Zikir kökünden kelimeler Kuran'da 292 yerde geçmekte ve şu anlamlara gelmektedir. 
Hatırlamak-2-40, 47,122, 231, 3-103,5-7, 11, 20, 7-69,74 (Nimetin hatırlanması),3-135 (Günahtan sonra Allah'ı hatırlamak), 2-63,7-171 (Kitaba sarılmak, içindekini unutmamak).

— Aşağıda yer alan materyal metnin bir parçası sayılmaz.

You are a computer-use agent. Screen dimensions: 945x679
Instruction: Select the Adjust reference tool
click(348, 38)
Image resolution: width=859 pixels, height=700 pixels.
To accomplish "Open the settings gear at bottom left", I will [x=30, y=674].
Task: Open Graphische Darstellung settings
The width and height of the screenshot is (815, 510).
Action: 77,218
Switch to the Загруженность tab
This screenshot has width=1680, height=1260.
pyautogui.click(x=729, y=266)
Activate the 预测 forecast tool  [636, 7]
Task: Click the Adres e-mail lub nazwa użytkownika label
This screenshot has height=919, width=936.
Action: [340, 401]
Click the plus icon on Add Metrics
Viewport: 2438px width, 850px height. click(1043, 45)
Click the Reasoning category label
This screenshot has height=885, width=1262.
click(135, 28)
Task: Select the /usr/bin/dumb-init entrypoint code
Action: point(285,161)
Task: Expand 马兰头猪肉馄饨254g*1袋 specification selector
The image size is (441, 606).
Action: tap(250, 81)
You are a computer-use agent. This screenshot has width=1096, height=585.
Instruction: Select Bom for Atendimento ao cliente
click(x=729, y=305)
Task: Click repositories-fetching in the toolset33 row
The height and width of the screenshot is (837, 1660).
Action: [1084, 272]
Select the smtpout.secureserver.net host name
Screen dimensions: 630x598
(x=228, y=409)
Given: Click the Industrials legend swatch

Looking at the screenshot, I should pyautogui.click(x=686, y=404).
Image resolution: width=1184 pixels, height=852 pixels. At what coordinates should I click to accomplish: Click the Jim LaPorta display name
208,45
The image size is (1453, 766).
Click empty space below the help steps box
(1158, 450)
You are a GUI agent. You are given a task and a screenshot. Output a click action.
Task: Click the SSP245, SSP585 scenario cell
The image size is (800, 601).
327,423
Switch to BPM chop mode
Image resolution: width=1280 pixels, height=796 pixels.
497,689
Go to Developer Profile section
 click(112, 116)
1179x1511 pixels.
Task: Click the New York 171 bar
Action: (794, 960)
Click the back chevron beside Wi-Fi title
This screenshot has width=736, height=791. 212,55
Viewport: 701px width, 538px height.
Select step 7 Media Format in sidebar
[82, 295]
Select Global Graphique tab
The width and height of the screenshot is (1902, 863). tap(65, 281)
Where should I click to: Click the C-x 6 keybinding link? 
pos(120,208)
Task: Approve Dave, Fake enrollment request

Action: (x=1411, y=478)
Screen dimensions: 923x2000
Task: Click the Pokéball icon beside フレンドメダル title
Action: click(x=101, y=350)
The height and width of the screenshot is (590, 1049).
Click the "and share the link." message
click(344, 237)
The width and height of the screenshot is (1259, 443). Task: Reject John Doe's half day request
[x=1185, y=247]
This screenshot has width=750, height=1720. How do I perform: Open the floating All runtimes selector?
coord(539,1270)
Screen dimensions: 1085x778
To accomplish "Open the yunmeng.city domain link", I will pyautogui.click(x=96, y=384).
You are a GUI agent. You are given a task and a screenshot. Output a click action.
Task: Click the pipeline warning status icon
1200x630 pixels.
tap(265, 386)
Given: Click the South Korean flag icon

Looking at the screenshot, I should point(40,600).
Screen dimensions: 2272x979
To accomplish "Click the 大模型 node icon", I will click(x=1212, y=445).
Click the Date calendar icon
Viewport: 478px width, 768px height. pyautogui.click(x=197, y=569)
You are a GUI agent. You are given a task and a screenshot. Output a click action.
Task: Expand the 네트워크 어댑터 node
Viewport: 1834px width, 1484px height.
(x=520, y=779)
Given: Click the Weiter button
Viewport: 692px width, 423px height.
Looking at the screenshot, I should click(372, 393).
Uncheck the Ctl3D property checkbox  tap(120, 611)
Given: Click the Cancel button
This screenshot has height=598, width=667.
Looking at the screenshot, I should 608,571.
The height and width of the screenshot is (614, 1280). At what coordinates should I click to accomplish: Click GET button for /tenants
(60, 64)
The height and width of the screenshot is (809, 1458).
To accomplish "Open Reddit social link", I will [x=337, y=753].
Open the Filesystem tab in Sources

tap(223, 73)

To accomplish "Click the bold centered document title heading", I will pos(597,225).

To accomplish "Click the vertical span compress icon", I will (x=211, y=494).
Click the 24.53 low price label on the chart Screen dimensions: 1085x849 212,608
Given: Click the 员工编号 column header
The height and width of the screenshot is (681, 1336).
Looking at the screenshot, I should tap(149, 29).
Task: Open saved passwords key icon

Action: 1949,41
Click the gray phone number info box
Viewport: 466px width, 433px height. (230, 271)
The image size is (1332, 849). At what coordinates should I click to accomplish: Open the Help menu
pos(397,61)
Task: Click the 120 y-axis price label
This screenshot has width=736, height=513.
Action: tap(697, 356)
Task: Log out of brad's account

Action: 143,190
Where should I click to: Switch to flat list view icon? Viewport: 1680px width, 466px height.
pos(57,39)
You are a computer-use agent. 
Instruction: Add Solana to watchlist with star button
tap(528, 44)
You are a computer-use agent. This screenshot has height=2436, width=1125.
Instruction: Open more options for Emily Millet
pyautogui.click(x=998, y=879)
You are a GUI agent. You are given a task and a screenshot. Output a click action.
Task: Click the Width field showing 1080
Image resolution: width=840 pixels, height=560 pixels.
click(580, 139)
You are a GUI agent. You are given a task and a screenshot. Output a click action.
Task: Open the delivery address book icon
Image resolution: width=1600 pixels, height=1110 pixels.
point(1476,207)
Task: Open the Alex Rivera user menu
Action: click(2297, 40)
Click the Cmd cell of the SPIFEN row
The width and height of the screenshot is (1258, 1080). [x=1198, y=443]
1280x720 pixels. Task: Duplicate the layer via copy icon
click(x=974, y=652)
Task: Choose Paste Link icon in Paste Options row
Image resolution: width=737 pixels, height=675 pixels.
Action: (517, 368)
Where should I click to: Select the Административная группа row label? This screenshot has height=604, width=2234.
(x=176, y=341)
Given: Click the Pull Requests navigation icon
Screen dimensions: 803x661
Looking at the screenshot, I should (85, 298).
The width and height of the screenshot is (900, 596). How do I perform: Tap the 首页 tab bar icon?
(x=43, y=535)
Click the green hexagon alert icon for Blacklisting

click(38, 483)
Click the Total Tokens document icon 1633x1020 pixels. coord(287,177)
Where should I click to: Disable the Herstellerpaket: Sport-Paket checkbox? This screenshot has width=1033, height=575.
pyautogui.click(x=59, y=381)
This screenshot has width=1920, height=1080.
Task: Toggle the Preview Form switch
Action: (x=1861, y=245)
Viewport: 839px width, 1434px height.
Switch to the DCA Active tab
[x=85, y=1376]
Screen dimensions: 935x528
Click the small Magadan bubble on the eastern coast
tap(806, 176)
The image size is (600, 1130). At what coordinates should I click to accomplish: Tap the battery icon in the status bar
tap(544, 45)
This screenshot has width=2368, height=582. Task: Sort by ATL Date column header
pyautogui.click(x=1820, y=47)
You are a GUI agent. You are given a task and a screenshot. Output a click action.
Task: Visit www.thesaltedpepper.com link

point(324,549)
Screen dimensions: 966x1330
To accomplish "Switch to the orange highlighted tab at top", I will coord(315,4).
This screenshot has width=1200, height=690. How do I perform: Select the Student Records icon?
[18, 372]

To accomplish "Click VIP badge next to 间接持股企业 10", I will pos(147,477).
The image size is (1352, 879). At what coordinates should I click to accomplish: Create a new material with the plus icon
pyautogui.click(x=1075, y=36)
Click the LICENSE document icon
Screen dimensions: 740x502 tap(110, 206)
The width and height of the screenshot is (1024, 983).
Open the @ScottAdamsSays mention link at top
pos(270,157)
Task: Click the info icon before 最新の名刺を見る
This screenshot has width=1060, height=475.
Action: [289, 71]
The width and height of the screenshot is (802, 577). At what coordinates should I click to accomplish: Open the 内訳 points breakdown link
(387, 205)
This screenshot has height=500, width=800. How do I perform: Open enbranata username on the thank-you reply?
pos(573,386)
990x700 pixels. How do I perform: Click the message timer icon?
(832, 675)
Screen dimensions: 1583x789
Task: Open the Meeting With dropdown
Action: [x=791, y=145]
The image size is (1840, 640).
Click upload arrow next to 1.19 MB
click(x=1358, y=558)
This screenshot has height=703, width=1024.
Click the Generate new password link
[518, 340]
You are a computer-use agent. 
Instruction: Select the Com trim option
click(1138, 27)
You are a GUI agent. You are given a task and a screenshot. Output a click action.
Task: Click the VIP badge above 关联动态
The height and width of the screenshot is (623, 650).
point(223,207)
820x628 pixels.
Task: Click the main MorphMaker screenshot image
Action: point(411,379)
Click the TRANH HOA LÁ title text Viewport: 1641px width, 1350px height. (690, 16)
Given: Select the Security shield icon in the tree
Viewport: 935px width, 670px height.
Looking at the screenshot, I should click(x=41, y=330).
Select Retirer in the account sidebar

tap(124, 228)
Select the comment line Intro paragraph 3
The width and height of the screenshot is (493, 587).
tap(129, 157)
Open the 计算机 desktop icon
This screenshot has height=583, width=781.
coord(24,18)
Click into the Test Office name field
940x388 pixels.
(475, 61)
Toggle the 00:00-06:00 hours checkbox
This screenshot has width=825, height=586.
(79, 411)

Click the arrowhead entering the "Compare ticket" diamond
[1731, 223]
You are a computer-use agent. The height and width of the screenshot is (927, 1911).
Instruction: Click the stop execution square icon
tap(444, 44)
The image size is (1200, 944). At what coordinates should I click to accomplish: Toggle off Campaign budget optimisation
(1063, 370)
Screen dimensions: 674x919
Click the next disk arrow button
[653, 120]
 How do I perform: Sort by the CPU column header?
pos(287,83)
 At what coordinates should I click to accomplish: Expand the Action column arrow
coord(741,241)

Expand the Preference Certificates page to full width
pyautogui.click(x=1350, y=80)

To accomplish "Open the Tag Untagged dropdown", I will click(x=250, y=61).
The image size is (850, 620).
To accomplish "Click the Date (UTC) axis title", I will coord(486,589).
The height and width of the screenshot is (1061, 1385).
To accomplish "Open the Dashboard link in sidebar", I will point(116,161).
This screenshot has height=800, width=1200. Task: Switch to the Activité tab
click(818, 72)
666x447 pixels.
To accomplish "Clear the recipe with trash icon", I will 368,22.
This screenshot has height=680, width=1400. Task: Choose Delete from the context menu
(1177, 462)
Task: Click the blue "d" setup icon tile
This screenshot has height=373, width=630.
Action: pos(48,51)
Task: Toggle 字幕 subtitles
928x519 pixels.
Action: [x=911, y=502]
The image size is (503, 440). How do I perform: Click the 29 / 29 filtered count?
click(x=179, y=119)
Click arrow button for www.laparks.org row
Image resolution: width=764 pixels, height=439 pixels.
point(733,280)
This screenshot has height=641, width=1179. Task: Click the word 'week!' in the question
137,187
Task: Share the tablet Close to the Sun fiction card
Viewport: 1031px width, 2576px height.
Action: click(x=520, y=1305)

Anmak-3-41,8-45,20-34,22-40,26-227,33-41,62-10 (Kesiran-çok anmak),7-205,29-45,33-34
Şeref-21-10,38-1,43-44 Öğüt vermek, nasihat etmek, açıklamak,  uyarmak, hatırlatmak-18-57,19-16, 41, 51, 54, 56, 67,  32-22,46-21, 51-55, 25-73 anlamlarına gelir. Bu ayetlerin hiçbirisinde de günümüzde yapılan, belli sayılarla belirli kelimeleri tekrarlama emri yoktur. Aynı zamanda zikir, Kuran'ı Kerim'in bir sıfatıdır. 13-28,15-6,9, 16-43,20-124,21-36,36-11,39-23,54-25 
 
Sonuç olarak, Allah'ın bize dediği, öğrettiği şekilde (2-198,239) O'nu zikredelim (2-200). Yoksa Şeytan bizi O'nun zikrinden alıkoyar (5-91). Çoğunluğun doğru yaptığını zannederek (6-116) güdülen sürüler haline gelmeyelim (2-104,4-46). Allah'ın zikri (Kuran) hatırlatıldığında sırt dönen zalimlerden olmayalım (18-57,32-22). Yoksa dostumuz şeytan olur (43-36).Sıkıntılı bir hayat bizi bekler (20-124). Rasulullah ve ashabının yaptığı gibi Allah'ın kitabına sımsıkı sarılalım ve ayrılığa düşmeyelim (3-103) ve O'nun boyasıyla (Kuran) boyanalım (2-138). Allah anıldığı zaman yürekleri hoplayan o bahtiyarlardan olalım (8-2). Bizi yanlış yollara sevk etmek, sürüklemek isteyen kendini bilmezlere de Kuran'ın şu müthiş, dillere destan nidasını zikredelim. Bana Allah'tan başkasına mı kulluk etmemi istiyorsunuz EY CAHİLLER (eyyuhal cahilun 39-64). VESSELAM.